Mayor of Ascoli Piceno
- Incumbent
- Assumed office 11 June 2019
- Preceded by: Guido Castelli

Personal details
- Born: 18 March 1983 (age 43) Ascoli Piceno, Marche, Italy
- Party: Brothers of Italy
- Alma mater: University of Macerata
- Occupation: entrepreneur

= Marco Fioravanti =

Italian politician (born 1983)

Marco Fioravanti (born 18 March 1983 in Ascoli Piceno) is an Italian politician.

Formerly member of centre-right party The People of Freedom, he joined Brothers of Italy in 2013. He served as member of the City Council of Ascoli from 2009 to 2019.

Fioravanti ran for Mayor of Ascoli Piceno at the 2019 local elections, supported by a right-wing coalition formed by Brothers of Italy, Lega Nord and local civic lists.

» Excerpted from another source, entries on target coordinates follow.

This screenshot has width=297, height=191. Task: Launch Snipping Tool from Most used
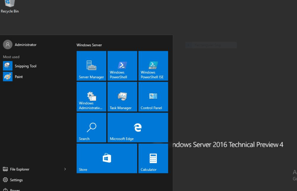25,66
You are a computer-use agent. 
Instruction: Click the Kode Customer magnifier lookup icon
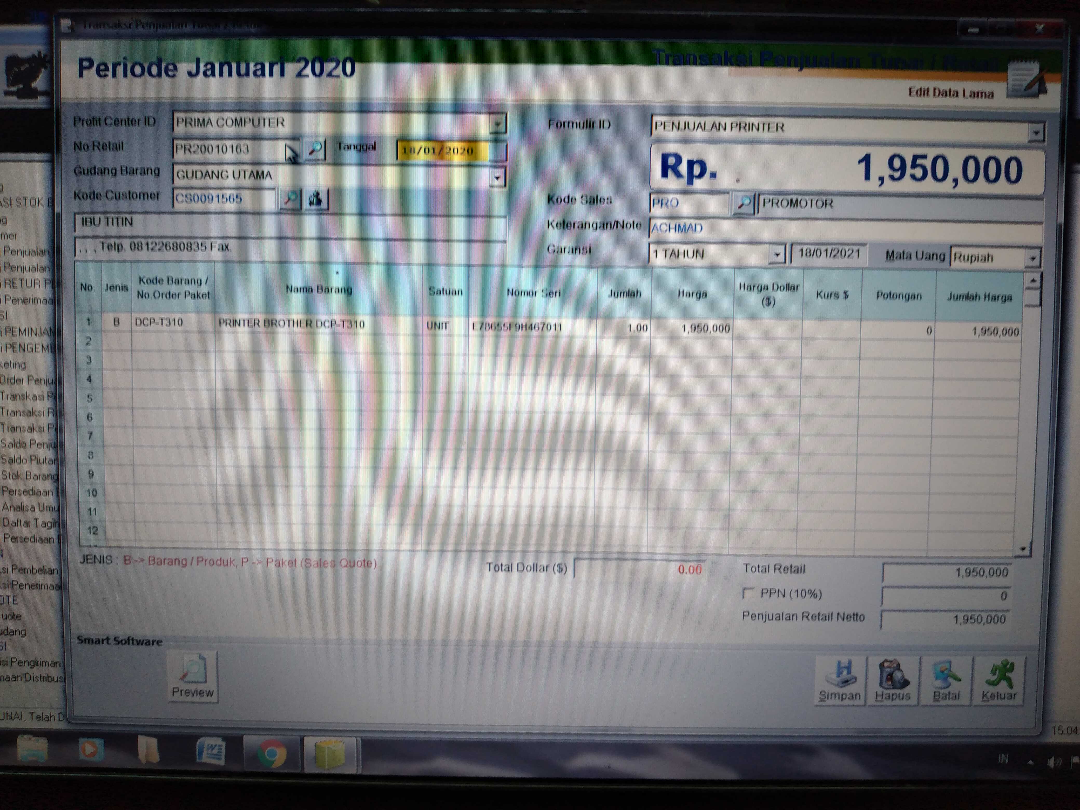(x=290, y=199)
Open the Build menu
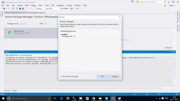The width and height of the screenshot is (180, 101). pyautogui.click(x=27, y=5)
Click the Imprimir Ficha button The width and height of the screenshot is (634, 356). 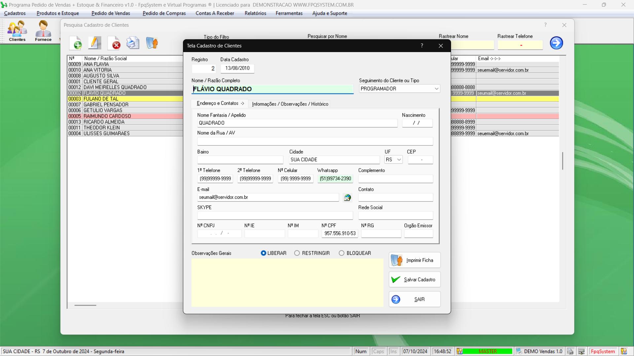coord(415,260)
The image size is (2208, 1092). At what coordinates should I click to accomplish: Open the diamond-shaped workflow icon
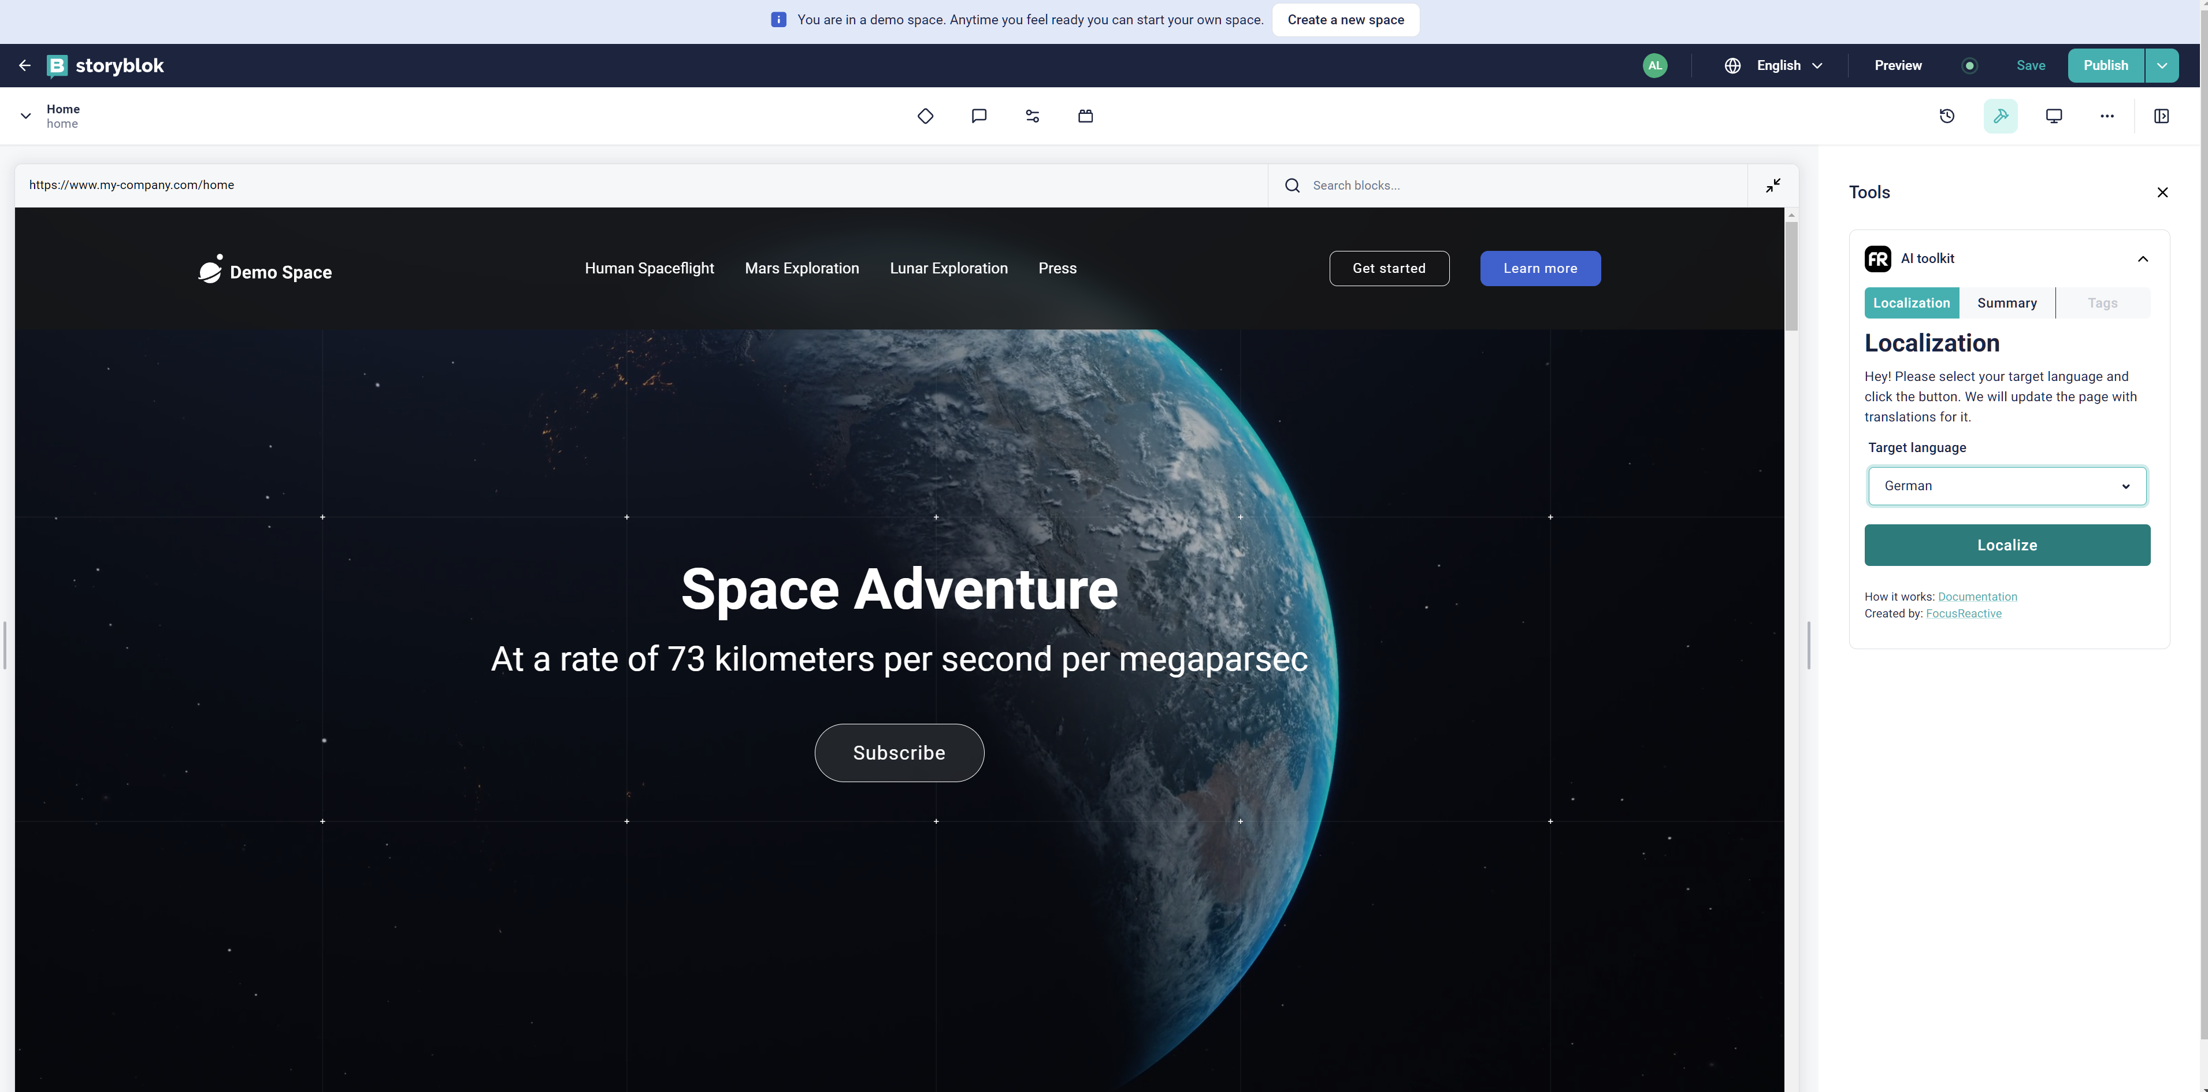pos(925,116)
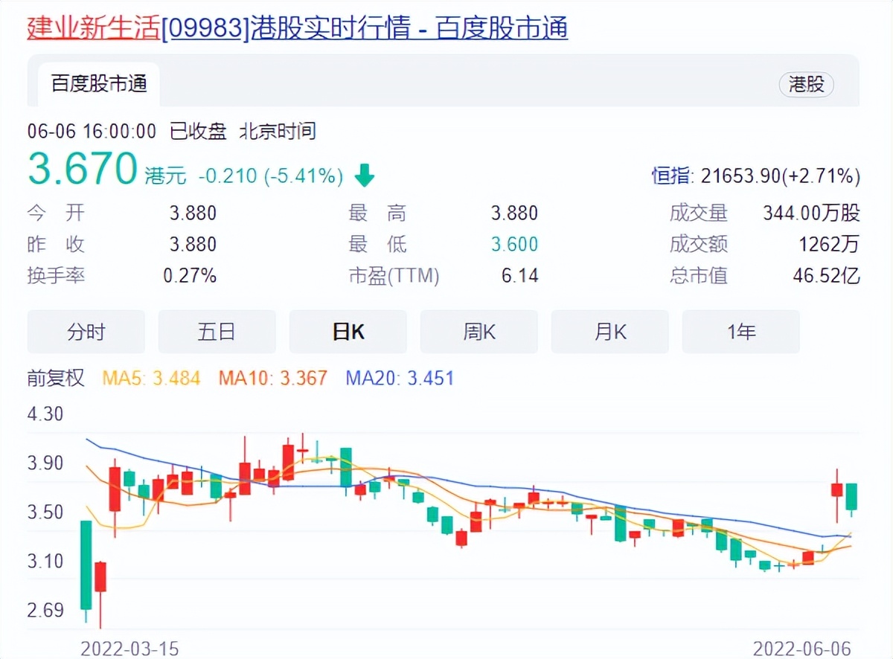Open the 周K weekly candlestick chart
Image resolution: width=893 pixels, height=659 pixels.
point(478,332)
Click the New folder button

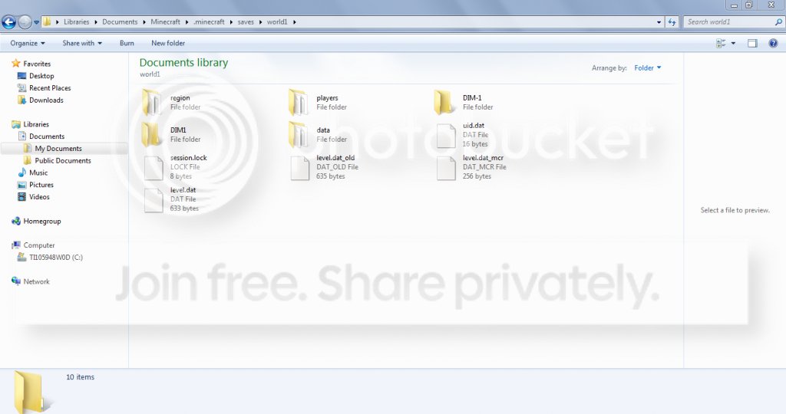168,44
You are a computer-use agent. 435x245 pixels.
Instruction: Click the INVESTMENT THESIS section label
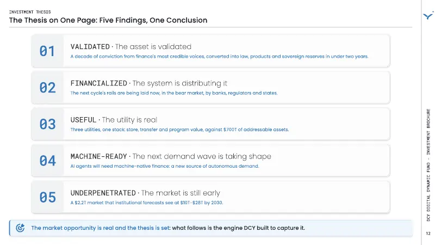point(30,12)
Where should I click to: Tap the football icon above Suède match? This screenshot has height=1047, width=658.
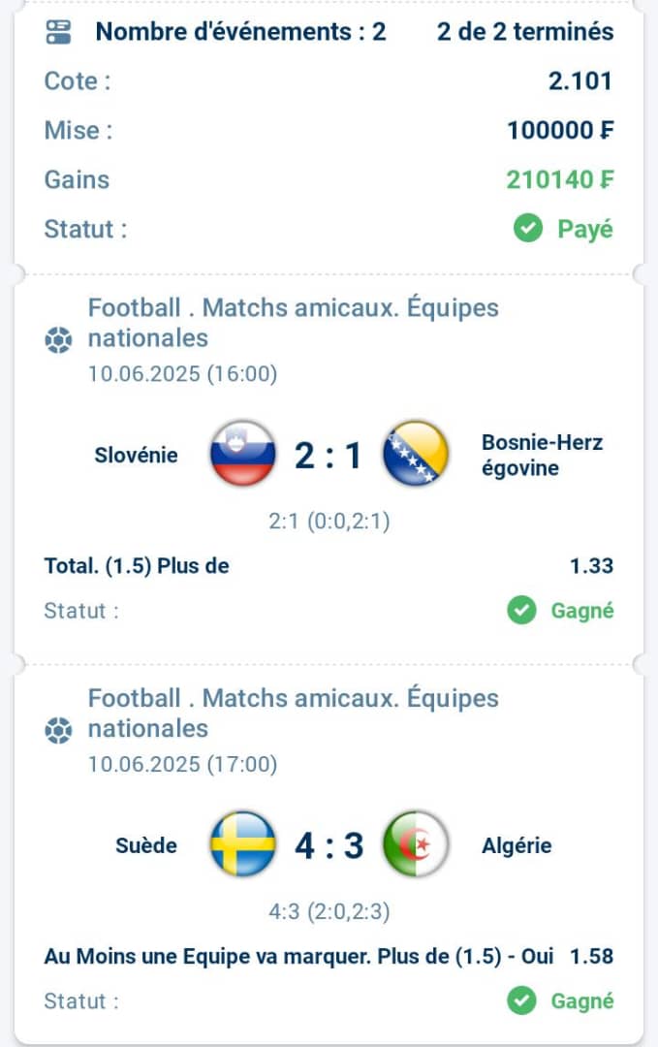coord(59,731)
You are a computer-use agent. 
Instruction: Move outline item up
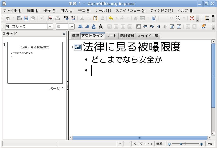click(x=159, y=27)
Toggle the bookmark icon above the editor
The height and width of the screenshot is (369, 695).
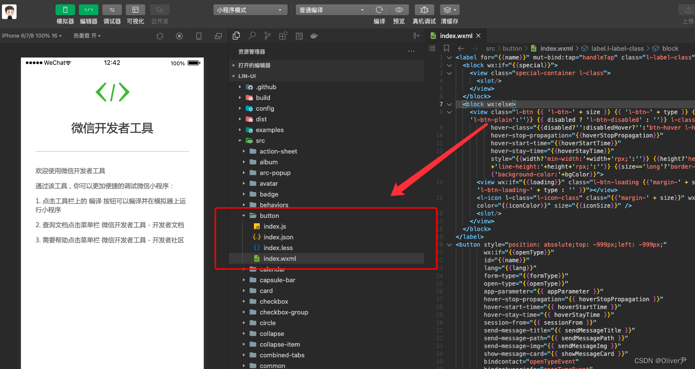pyautogui.click(x=446, y=48)
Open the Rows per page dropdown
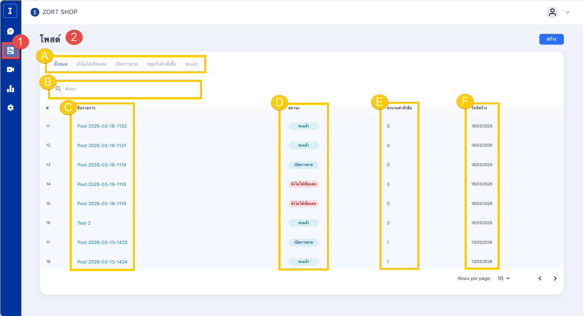This screenshot has height=316, width=583. coord(504,278)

He won, beating out former mayor Piero Celani supported by a center-right coalition (Forza Italia and local civil lists) in the runoff; and took office on 11 June 2019.

On 8 June 2024, he ran for re-election, and was handily elected in the first round with 74% of the vote, avoiding a runoff.

He has consistently been one of the most popular provincial capital mayors in Italy, with approval often over 60%. In Il Sole 24 Ore Governance Polls, in 2025 he was the most popular mayor with a 70% approval rating, and in 2026 second with 65%.